Let $\set{i_0, i_1, \ldots, i_n}$ be a finite enumeration of a finite set $I$.
Let $\family{g_i}_{i \in I}$ be an indexed family of elements of $G$.
Then:
- the generalized sum $\ds \sum_{i \mathop \in I} g_i$
converges to:
- the summation over finite index $\ds \sum_{i \mathop \in I} g_i$
Proof
Let $\FF$ be the set of finite subsets of $I$.
Let $h = \ds \sum_{i \mathop \in I} g_i$ be the summation over finite index $I$.
Let $U$ be an open subset of $G$ such that $h \in U$.
From Set is Subset of Itself:
- $I \in \FF$
Let:
- $J \in \FF : I \subseteq J$
Let $h'= \ds \sum_{j \mathop \in J} g_j$ be the summation over finite index $J$.
By definition of $\FF$:
- $J \subseteq I$
By definition of set equality:
- $I = J$
Hence:
- $h'= h \in U$
Since $U$ was arbitrary, by definition of convergance:
- the generalized sum $\ds \sum_{i \mathop \in I} g_i$
converges to:
- the summation over finite index $\ds \sum_{i \mathop \in I} g_i$
$\blacksquare$

Your instructions:
Please answer these three questions from the generalized-sum proof above:
1. What set is 𝓕 defined to be?
2. Which result is cited to establish that I belongs to 𝓕?
3. What equality follows by definition of set equality?

Record extracts:

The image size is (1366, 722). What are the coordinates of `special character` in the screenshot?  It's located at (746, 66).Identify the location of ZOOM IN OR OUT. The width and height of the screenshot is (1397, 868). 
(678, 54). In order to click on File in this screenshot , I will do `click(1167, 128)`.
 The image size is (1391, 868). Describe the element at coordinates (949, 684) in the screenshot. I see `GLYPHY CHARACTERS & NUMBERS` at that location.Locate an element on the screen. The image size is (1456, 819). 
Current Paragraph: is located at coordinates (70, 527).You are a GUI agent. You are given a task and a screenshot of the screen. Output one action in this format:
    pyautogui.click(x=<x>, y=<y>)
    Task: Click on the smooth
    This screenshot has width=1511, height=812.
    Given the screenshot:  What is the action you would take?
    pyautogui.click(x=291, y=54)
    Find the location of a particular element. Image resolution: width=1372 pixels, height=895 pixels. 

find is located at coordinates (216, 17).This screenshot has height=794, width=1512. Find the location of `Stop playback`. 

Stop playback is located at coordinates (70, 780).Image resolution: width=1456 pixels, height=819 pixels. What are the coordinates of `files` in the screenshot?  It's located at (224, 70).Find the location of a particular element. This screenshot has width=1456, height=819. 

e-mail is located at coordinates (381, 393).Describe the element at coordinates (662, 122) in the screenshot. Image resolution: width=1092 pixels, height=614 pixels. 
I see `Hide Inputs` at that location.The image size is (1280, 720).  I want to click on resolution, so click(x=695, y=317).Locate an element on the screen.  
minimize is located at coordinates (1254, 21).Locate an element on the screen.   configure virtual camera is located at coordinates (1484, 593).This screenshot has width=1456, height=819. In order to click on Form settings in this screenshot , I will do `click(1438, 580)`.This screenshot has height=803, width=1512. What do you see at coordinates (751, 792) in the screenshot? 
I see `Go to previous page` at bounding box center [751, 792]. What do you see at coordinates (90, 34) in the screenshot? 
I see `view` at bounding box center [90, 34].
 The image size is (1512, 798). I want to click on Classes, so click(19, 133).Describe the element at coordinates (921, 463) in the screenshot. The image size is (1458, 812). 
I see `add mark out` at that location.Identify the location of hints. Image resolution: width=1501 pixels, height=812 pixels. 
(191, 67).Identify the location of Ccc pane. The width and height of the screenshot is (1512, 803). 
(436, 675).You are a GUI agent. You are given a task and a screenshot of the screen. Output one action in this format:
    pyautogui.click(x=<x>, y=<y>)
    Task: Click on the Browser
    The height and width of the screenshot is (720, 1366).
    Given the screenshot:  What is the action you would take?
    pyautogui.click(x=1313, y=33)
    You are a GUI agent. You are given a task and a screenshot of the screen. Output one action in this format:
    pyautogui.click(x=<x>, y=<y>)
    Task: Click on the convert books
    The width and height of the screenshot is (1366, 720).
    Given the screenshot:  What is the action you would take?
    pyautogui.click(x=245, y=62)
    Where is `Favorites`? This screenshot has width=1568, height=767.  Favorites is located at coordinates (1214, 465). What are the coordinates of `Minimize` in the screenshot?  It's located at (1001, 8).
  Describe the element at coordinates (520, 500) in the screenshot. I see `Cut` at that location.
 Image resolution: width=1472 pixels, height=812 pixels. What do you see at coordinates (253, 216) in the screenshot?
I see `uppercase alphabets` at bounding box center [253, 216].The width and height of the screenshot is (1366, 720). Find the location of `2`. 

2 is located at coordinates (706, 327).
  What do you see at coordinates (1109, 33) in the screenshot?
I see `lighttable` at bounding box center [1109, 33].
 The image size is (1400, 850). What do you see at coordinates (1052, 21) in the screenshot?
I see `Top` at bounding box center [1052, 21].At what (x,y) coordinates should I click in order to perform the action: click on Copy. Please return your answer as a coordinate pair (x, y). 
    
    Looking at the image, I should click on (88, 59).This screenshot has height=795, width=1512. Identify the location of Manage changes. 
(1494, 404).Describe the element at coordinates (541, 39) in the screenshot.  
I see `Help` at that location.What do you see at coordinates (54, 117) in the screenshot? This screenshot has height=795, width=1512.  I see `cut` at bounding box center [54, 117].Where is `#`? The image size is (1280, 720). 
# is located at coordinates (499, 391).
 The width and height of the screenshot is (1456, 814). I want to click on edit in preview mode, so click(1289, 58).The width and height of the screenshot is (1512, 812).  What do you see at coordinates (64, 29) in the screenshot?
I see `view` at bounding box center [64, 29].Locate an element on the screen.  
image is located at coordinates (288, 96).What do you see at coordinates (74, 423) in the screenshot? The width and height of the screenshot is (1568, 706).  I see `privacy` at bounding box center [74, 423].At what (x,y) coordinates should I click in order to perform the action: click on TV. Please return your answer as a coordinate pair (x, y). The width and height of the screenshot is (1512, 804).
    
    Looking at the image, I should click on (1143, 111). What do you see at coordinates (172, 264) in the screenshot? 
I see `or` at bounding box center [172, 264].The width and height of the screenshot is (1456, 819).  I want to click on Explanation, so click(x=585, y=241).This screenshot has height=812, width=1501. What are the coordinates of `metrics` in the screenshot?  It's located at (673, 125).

Task output:
1. The set of finite subsets of I.
2. Set is Subset of Itself.
3. I = J.